Work instruction:
Nothing should appear in the answer except the line containing "Where should I click to: Click the MENU" and the lines following it through the end of the listing, each given exactly.
(Task inputs)
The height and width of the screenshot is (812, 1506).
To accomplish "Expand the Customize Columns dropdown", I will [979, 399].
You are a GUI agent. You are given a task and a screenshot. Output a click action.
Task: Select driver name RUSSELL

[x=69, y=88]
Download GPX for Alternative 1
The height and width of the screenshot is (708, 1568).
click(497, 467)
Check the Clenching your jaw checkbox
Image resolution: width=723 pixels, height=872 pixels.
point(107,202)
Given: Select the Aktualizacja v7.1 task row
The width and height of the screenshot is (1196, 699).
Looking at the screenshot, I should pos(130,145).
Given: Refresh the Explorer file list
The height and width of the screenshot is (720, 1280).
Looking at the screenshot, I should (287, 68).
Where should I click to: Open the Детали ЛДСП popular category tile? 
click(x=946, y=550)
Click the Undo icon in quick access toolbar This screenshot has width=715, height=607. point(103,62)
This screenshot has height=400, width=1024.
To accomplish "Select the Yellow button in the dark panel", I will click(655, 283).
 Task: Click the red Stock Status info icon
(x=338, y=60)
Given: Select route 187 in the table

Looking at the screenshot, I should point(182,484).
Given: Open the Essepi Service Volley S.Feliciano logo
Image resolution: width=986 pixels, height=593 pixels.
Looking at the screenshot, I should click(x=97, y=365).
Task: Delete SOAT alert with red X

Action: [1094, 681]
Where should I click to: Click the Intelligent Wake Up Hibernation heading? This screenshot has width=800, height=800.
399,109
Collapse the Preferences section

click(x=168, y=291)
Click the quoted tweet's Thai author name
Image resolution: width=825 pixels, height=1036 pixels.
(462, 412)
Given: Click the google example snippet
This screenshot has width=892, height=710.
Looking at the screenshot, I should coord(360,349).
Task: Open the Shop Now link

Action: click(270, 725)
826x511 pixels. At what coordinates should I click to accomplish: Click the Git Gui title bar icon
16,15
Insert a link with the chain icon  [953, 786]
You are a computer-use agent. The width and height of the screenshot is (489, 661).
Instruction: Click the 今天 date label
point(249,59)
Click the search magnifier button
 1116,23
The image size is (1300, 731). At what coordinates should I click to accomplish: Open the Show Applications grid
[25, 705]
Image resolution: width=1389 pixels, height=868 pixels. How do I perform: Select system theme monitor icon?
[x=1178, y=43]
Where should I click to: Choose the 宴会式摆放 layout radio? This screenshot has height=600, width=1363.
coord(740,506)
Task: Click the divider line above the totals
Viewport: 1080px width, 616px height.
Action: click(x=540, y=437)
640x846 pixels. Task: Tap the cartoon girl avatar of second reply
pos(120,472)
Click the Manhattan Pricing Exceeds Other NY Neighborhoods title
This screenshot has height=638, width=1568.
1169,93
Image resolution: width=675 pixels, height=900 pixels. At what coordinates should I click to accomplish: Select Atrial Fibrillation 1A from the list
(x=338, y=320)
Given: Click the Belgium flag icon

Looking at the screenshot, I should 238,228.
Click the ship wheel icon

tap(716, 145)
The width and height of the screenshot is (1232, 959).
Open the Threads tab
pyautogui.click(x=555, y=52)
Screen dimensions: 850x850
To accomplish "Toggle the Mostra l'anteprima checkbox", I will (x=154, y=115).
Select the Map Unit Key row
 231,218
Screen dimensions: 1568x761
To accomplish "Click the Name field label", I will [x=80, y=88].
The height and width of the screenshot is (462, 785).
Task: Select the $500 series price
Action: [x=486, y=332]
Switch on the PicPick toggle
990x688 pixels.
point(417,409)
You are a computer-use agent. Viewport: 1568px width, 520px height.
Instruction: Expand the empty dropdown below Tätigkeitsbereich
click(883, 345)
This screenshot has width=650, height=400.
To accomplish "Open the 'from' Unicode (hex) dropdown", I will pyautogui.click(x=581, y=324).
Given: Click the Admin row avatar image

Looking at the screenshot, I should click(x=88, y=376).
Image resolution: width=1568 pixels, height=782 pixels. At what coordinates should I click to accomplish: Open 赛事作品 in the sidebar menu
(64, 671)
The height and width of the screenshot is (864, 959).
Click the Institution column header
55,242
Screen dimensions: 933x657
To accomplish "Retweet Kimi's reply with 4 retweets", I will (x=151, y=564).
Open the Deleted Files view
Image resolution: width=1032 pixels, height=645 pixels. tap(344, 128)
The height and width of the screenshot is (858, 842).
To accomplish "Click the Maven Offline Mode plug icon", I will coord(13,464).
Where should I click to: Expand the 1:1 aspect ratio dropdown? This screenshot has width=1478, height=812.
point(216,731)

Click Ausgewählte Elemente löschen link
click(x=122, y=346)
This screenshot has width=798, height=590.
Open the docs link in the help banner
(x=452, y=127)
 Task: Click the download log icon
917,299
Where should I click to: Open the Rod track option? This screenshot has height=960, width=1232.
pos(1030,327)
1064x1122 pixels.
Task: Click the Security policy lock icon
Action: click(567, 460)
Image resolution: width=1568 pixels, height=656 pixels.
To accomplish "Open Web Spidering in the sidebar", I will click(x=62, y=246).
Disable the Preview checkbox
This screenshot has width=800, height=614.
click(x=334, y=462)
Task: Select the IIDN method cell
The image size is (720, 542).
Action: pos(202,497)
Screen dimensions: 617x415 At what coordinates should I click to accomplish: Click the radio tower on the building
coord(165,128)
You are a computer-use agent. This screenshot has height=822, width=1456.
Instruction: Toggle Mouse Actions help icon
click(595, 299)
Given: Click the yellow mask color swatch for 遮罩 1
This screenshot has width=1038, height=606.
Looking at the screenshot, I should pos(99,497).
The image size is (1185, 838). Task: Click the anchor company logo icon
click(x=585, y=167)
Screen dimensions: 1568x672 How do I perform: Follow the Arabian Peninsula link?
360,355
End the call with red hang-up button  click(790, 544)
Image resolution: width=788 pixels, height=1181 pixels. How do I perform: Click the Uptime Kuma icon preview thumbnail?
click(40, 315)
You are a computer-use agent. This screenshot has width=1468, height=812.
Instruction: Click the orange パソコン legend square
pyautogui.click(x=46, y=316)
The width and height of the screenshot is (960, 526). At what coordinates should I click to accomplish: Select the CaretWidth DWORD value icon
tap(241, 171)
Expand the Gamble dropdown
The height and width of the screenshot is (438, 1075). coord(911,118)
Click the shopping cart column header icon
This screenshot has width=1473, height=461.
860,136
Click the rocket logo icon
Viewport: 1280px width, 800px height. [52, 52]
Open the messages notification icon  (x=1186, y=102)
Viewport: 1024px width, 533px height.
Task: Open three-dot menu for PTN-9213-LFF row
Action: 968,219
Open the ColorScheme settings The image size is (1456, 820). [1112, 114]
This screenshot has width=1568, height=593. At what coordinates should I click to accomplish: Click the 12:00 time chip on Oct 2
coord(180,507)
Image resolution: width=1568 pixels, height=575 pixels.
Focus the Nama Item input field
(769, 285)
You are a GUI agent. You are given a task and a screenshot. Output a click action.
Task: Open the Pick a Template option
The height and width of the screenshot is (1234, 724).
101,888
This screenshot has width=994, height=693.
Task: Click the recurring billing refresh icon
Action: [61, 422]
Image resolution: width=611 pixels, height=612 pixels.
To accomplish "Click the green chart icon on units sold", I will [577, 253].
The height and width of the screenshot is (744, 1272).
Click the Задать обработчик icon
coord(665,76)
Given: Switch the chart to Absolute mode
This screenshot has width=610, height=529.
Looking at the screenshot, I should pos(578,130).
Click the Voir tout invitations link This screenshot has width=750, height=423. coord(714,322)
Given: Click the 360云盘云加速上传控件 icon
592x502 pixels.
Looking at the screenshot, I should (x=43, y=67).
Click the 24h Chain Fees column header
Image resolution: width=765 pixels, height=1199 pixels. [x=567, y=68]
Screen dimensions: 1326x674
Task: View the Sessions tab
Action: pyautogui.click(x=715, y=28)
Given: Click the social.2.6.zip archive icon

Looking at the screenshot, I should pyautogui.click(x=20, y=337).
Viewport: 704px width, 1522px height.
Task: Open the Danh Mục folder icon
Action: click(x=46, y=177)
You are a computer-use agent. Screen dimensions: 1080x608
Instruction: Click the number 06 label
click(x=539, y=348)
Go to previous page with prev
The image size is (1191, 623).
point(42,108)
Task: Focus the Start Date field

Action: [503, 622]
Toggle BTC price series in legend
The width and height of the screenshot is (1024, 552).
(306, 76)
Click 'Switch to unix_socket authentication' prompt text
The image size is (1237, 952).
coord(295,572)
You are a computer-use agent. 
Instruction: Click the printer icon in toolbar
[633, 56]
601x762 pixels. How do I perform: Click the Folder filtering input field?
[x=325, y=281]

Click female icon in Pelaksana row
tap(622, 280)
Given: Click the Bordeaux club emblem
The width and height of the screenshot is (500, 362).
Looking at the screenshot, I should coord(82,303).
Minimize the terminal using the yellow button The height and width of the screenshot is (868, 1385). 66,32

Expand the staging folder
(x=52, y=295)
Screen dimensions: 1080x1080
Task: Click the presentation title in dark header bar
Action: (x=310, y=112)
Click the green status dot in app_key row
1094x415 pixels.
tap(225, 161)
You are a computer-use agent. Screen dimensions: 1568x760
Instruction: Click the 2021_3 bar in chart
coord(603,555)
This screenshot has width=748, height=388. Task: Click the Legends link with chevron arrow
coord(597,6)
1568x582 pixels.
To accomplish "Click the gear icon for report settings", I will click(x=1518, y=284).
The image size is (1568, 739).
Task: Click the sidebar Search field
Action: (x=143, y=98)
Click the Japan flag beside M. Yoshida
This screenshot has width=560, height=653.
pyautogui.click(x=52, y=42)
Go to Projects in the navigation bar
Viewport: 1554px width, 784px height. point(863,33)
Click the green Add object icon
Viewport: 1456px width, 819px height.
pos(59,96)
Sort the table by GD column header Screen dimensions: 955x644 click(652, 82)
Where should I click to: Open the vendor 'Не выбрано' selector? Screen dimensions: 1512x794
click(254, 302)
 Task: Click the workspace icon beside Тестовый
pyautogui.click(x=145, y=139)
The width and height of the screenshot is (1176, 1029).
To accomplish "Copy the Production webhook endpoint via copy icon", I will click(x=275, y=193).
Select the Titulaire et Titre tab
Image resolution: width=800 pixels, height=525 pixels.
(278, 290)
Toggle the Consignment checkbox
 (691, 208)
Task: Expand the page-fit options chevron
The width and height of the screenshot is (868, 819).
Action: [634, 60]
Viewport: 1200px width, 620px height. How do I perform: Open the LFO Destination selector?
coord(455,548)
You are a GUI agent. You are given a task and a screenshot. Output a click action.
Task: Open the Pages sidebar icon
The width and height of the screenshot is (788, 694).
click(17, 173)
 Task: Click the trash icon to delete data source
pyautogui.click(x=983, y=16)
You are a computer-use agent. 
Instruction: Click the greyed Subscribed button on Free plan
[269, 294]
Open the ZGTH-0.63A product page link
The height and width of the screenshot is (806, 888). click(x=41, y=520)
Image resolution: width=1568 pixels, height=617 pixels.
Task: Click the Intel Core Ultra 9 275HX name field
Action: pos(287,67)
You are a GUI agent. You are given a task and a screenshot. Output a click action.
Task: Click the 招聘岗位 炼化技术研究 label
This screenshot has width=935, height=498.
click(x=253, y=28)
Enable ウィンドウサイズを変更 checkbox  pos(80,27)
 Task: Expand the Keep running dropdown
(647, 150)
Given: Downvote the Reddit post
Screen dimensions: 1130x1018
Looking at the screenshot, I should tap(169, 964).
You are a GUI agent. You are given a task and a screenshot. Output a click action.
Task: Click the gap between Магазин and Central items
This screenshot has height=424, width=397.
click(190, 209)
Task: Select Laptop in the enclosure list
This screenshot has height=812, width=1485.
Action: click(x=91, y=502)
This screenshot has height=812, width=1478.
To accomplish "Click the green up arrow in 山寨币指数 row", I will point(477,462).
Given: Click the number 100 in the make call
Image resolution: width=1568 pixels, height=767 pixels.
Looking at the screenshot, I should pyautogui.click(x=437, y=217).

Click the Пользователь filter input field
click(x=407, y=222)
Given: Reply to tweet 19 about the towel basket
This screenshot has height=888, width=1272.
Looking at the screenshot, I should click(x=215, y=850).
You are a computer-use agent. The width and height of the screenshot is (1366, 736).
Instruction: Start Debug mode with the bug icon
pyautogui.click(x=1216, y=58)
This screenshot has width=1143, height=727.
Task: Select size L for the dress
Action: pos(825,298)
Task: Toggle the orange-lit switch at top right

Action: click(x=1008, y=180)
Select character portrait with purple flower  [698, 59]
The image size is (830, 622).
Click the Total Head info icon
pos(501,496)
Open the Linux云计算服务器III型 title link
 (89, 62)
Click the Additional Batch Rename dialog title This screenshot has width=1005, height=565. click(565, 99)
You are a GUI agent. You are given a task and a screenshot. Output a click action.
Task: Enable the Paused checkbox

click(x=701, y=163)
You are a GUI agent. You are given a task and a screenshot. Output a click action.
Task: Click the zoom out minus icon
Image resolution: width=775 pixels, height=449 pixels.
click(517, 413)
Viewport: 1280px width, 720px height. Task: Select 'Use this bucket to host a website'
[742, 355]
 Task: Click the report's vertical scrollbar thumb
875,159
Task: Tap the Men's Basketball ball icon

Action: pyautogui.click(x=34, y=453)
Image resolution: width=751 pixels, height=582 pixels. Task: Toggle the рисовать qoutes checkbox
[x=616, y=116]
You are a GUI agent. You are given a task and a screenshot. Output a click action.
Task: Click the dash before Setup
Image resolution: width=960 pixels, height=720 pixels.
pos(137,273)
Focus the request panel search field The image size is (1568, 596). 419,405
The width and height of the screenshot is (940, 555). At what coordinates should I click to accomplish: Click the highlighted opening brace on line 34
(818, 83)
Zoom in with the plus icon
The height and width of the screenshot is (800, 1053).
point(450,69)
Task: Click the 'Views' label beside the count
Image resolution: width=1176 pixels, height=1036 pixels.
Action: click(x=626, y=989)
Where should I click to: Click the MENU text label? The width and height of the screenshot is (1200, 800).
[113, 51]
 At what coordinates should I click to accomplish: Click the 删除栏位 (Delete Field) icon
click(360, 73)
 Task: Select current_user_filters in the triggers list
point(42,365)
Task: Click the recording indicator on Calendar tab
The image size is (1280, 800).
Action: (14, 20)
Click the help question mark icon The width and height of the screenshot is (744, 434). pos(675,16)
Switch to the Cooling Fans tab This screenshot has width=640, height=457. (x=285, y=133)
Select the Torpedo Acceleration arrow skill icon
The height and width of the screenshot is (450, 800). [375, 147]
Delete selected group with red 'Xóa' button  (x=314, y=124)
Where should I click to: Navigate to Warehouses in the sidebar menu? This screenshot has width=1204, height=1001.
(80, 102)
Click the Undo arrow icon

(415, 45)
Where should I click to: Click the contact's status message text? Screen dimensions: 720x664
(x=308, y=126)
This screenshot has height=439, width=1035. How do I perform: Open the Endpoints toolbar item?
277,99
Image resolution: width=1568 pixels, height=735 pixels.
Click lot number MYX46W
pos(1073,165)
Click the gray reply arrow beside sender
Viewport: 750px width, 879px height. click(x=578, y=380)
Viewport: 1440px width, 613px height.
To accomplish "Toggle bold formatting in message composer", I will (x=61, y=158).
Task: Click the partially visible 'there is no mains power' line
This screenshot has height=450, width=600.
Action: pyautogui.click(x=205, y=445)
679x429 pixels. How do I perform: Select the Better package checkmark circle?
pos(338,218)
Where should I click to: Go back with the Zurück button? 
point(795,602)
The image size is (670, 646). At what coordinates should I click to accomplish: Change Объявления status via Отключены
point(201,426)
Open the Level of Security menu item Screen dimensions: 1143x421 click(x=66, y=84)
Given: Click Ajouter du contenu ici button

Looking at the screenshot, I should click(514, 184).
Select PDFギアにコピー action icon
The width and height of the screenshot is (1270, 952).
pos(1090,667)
(End Task inputs)
Problem solution:
Where should I click to: Click the MENU text label? The width and height of the screenshot is (1200, 800).
[113, 51]
 At what coordinates should I click to accomplish: Click the 删除栏位 (Delete Field) icon
click(360, 73)
 Task: Select current_user_filters in the triggers list
point(42,365)
Task: Click the recording indicator on Calendar tab
The image size is (1280, 800).
Action: (14, 20)
Click the help question mark icon The width and height of the screenshot is (744, 434). pos(675,16)
Switch to the Cooling Fans tab This screenshot has width=640, height=457. (x=285, y=133)
Select the Torpedo Acceleration arrow skill icon
The height and width of the screenshot is (450, 800). [375, 147]
Delete selected group with red 'Xóa' button  (x=314, y=124)
Where should I click to: Navigate to Warehouses in the sidebar menu? This screenshot has width=1204, height=1001.
(80, 102)
Click the Undo arrow icon

(415, 45)
Where should I click to: Click the contact's status message text? Screen dimensions: 720x664
(x=308, y=126)
This screenshot has height=439, width=1035. How do I perform: Open the Endpoints toolbar item?
277,99
Image resolution: width=1568 pixels, height=735 pixels.
Click lot number MYX46W
pos(1073,165)
Click the gray reply arrow beside sender
Viewport: 750px width, 879px height. click(x=578, y=380)
Viewport: 1440px width, 613px height.
To accomplish "Toggle bold formatting in message composer", I will (x=61, y=158).
Task: Click the partially visible 'there is no mains power' line
This screenshot has height=450, width=600.
Action: pyautogui.click(x=205, y=445)
679x429 pixels. How do I perform: Select the Better package checkmark circle?
pos(338,218)
Where should I click to: Go back with the Zurück button? 
point(795,602)
The image size is (670, 646). At what coordinates should I click to accomplish: Change Объявления status via Отключены
point(201,426)
Open the Level of Security menu item Screen dimensions: 1143x421 click(x=66, y=84)
Given: Click Ajouter du contenu ici button

Looking at the screenshot, I should click(514, 184).
Select PDFギアにコピー action icon
The width and height of the screenshot is (1270, 952).
pos(1090,667)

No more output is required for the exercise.